When a tax statute is repealed and replaced, it's standard legislative practice to include a 'savings clause' (or transitional provisions) that preserves the validity of actions already taken under the old law and ensures pending proceedings continue without disruption. Major tax law transitions — including India's GST rollout, which replaced multiple indirect tax statutes — relied on such savings clauses to ensure pending assessments, refunds, and appeals under the old laws continued to be processed under the framework (and often the same authorities) that existed when the proceeding began. The Income-tax Act, 2025 is expected to follow this same approach for income tax proceedings.

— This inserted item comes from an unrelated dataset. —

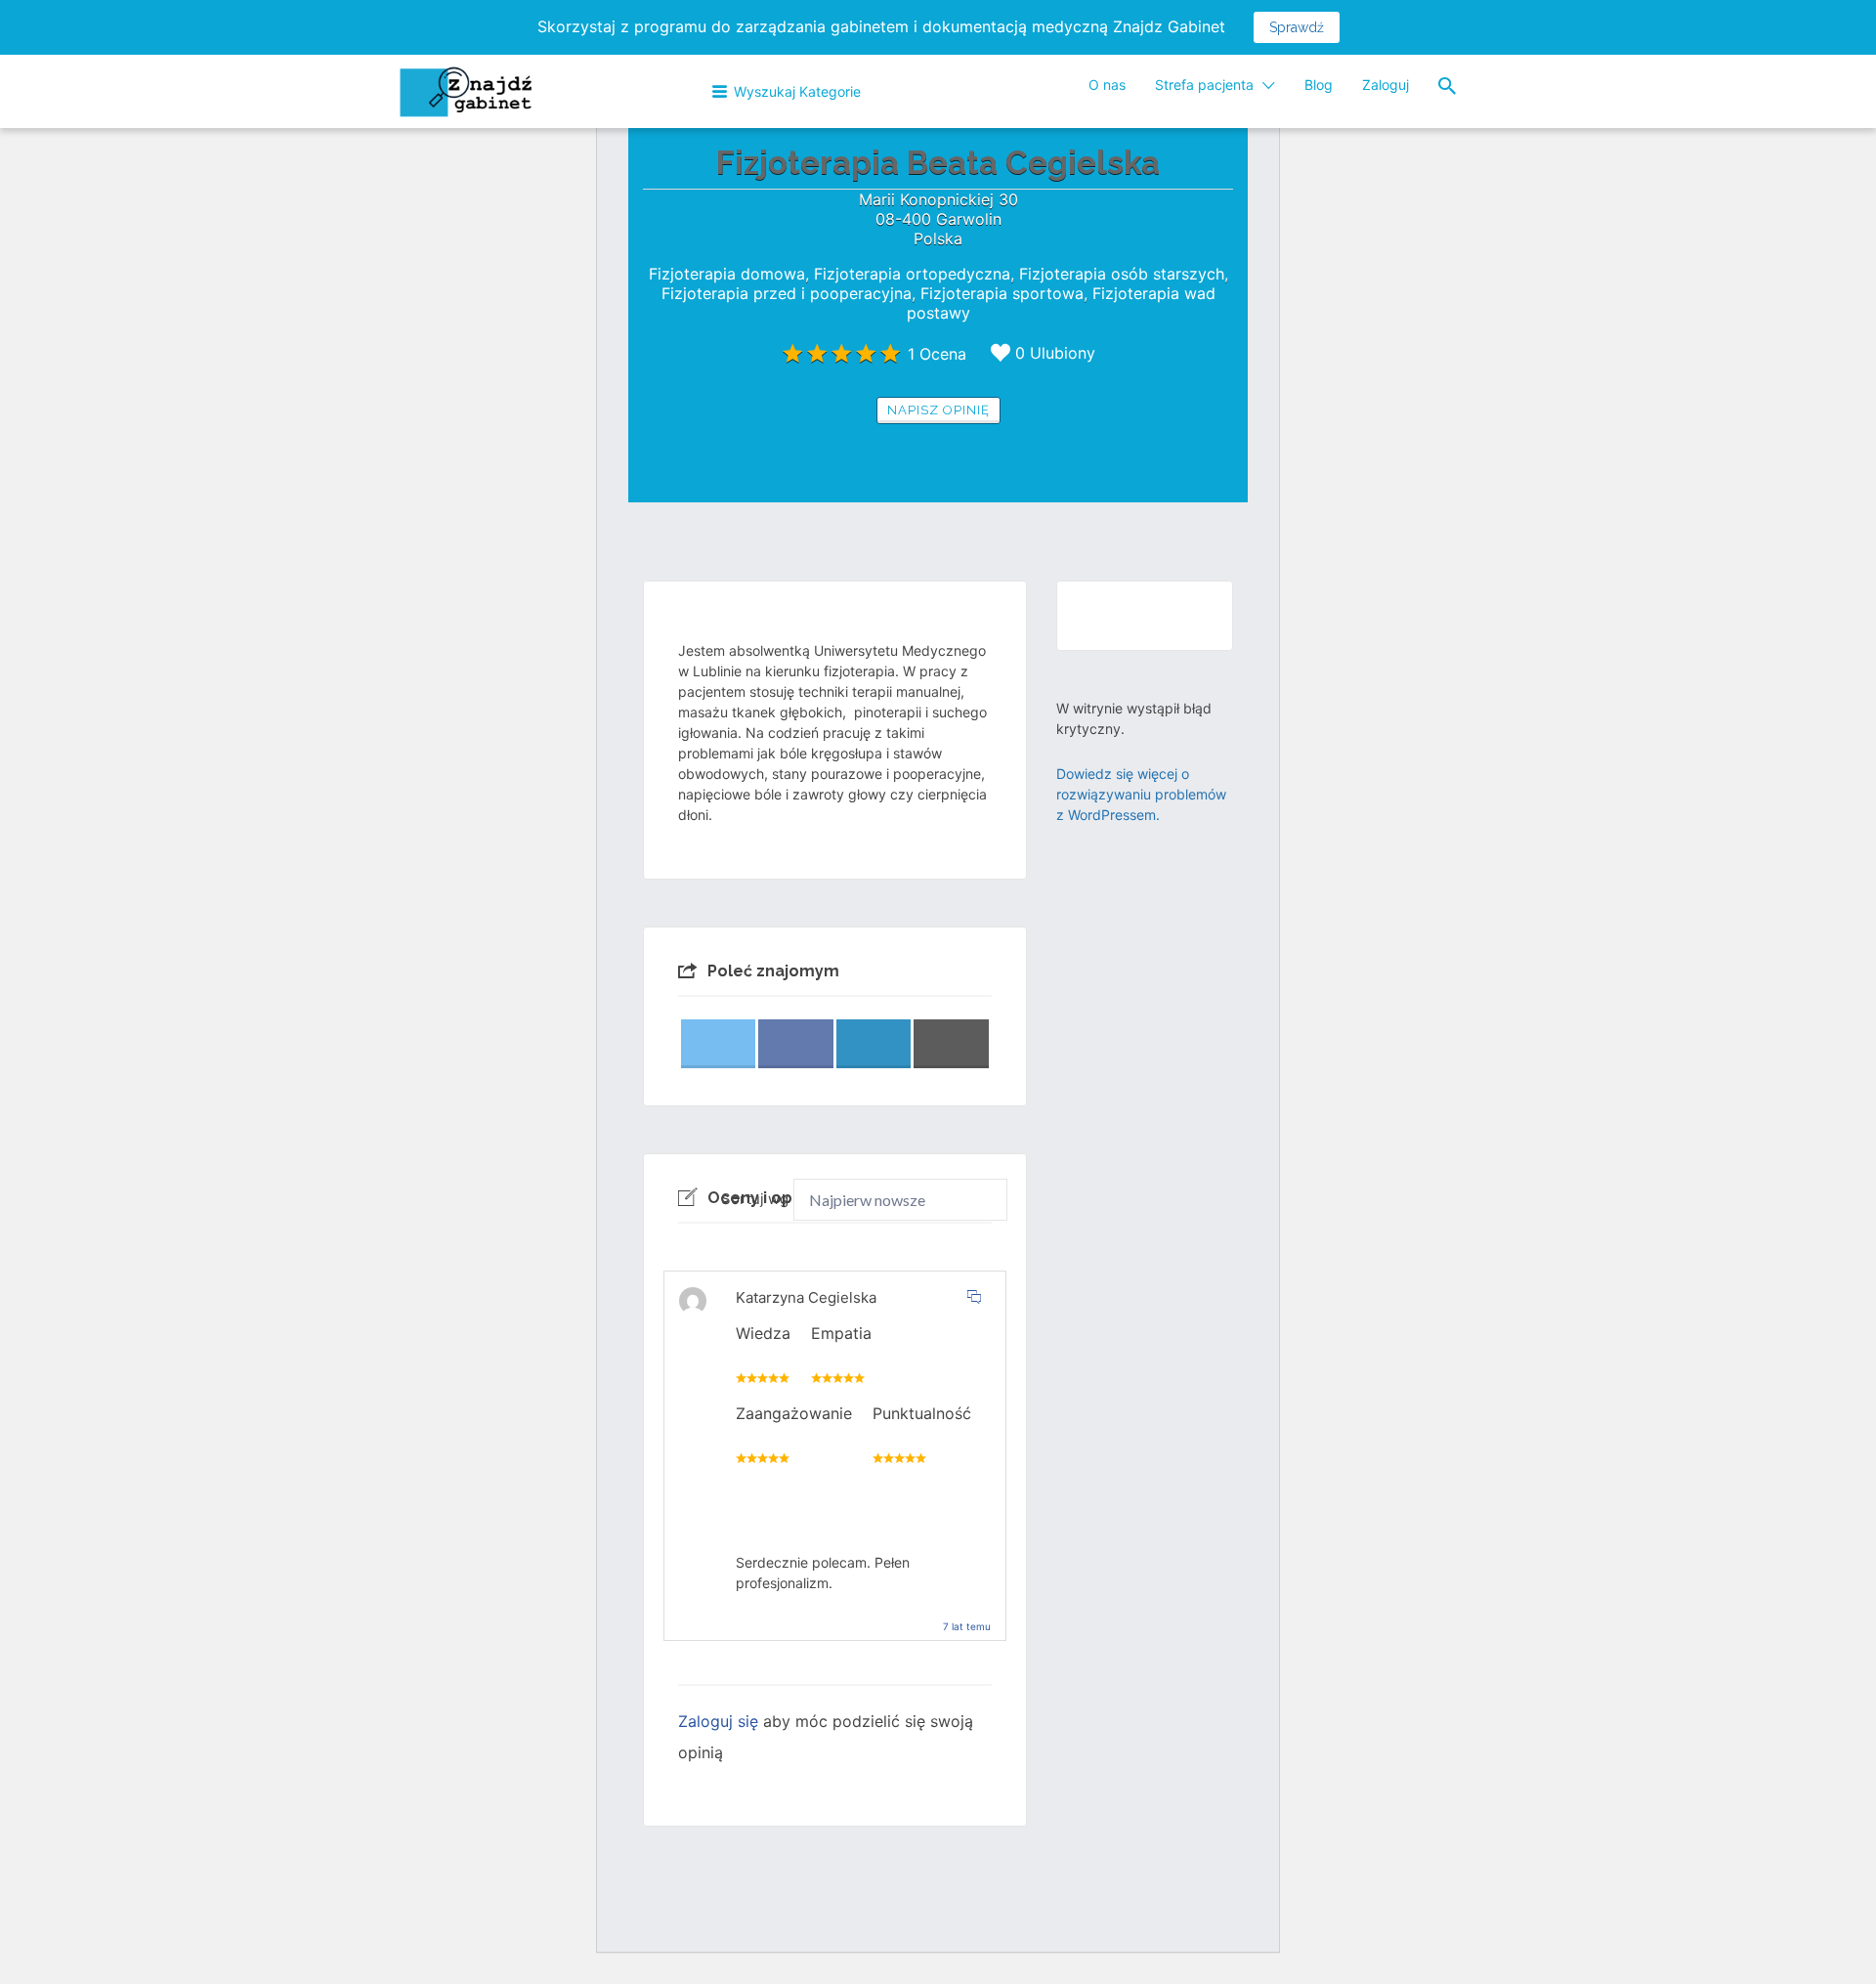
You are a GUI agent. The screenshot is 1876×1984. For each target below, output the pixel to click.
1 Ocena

| Situation as of 31 March 2026 | Expected Treatment |
|---|---|
| Assessment for FY2024-25 or earlier, not yet completed | Continues to be processed under the framework/procedure applicable when initiated, with section references understood as per the old Act for that period |
| Appeal pending before CIT(A)/ITAT | Continues before the same appellate authority; the substantive law applied is the law as it stood for the relevant assessment year (i.e., the old Act's provisions for pre-FY2026-27 years) |
| Refund due for FY2025-26 (AY 2026-27) or earlier | Processed under the existing refund framework, even if processed after 1 April 2026 |
| Reassessment/reopening notice for old years | Governed by the limitation periods and procedures applicable under the 1961 Act for that assessment year |
| Penalty proceedings initiated before 1 April 2026 | Continue under the provisions applicable when initiated |
Tax professionals handling a mix of old-year disputes and new-year compliance will, for some years, need to operate in both frameworks simultaneously — citing 1961 Act provisions for ongoing disputes about FY2025-26 and earlier, while citing 2025 Act provisions for FY2026-27 compliance. This dual-framework period is expected to last for several years, until all pending matters relating to pre-2026-27 years are resolved through the appellate hierarchy (which can take years for matters reaching ITAT, High Court, or Supreme Court).
For any specific pending matter, the determining factor is the assessment year/tax year to which the dispute relates, not the date on which a particular notice or order is issued. A notice issued in 2027 relating to FY2024-25 (AY2025-26) is governed by the 1961 Act framework for that year; a notice issued in 2027 relating to Tax Year 2026-27 is governed by the 2025 Act. When in doubt, consult a CA familiar with the specific transitional provisions as finally notified.